We learn about that relationship between the Father and the Son throughout the gospels but especially in their beginnings.  Mark’s gospel begins with Jesus’ baptism where he is established as God’s beloved Son.  In the beginning of Matthew’s gospel, Jesus is established from his birth as Emmanuel, which means “God with us” (Matthew 1:23).  And in the beginning of Luke’s gospel, an angel announces that Jesus “will be great and will be called Son of the Most High” (Luke 1:32).

Then there’s the beginning of the gospel we heard this morning – John’s gospel.  It’s about the first beginning before the beginning of anything.  What are we to make of it once we get beyond the sheer poetry of it?  It’s so different from how we like to imagine Jesus this time of year.  Where is that baby lying peacefully in a manger?  Instead, we hear John describing Jesus as the Word and the light.  How can we imagine cuddling that?

Where is the Jesus whose birth was celebrated by cosmic events?  Where is the baby visited by foreign kings bearing gifts?  Instead we hear from John in his prologue that Jesus will grow up to be rejected by his own people.  That doesn’t seem to set a very encouraging stage for the rest of his gospel, does it?

If it’s a good beginning, it should inspire us to want to keep reading it.  Where is that inspiration?  For me, it’s all the references to the light.  Although John doesn’t specifically refer to love in the beginning of his gospel, I somehow sense it throughout all the verses that we heard this morning.  It’s as if the ability for humans to see and know love in the way that God loves us wasn’t possible before Jesus.  He was the one who, by his example, turned on the light of that divine love in our hearts.

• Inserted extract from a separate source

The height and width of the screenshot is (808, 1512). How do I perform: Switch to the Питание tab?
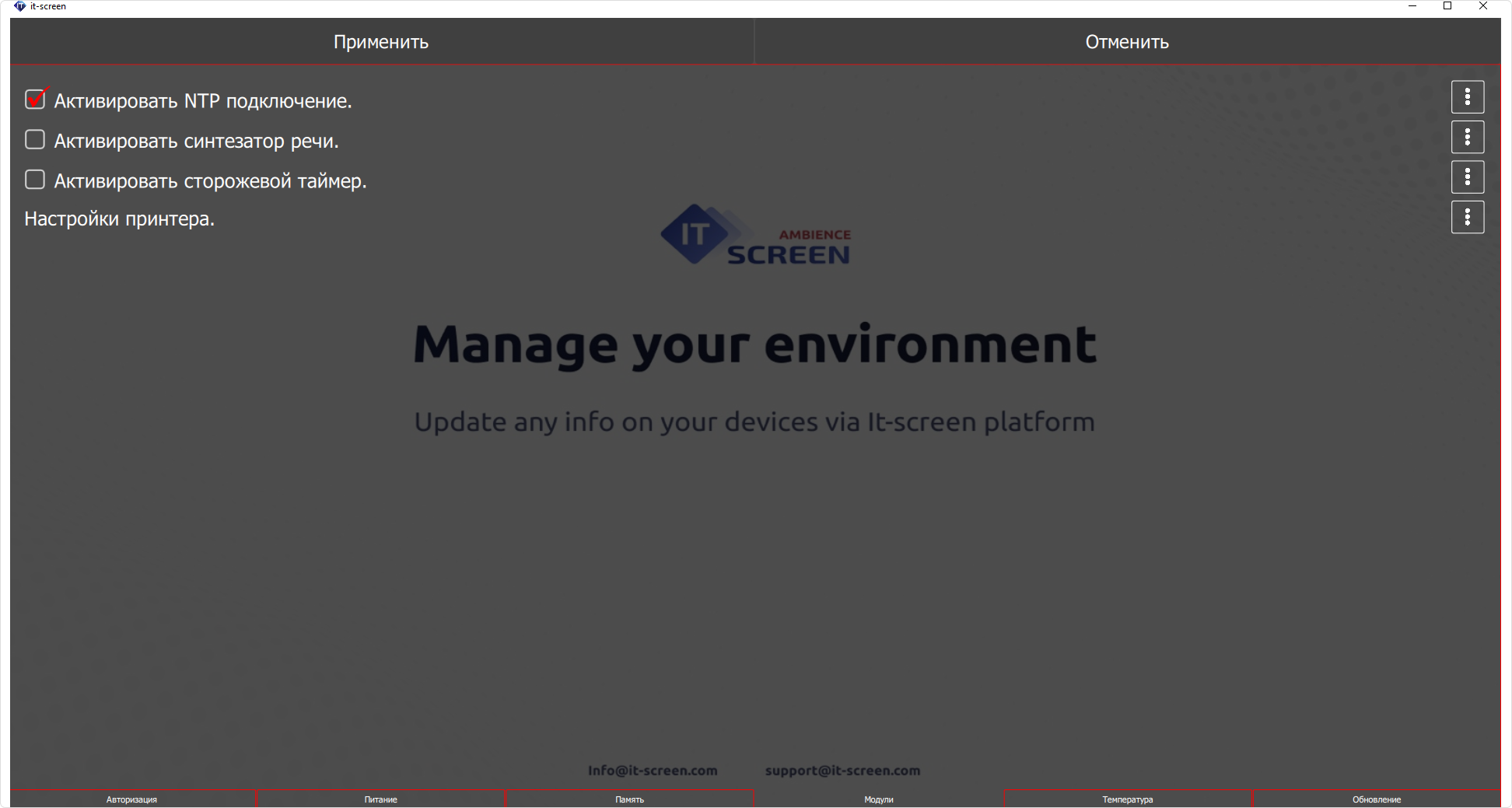[380, 799]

The difference between divine love and human love has to do with our expectations – our expectations of love, which in turn have been shaped by our experiences of love, just like our expectations of Christmas have been shaped by our experiences of Christmas going all the way back to our childhood.

God has no expectations shaped by anything, which means God’s love is unconditional and perfect.  And that makes Jesus the true light that John wrote about in the beginning of his gospel.        If that light is not overcome by darkness and if that light is also love, then we are saturated by it and there is no “off switch” to it.  Any expectations that we think accompany that love are of our own making and conditioning.  They simply have no existence outside of our own fearful and anxious minds.

John wrote: “No one has ever seen God. It is God the only Son, who is close to the Father’s heart, who has made him known” (John 1:18).   That means to see Jesus is to see God; to hear Jesus is to hear God; to know Jesus’s heart is to know God’s heart.  God’s heart is overflowing with the gift of love that we call grace.  And God’s gift of his son, Jesus, is, as we heard from John this morning: “…grace upon grace” (John 1:16).  That’s quite a beginning.  Can you imagine one any better than that?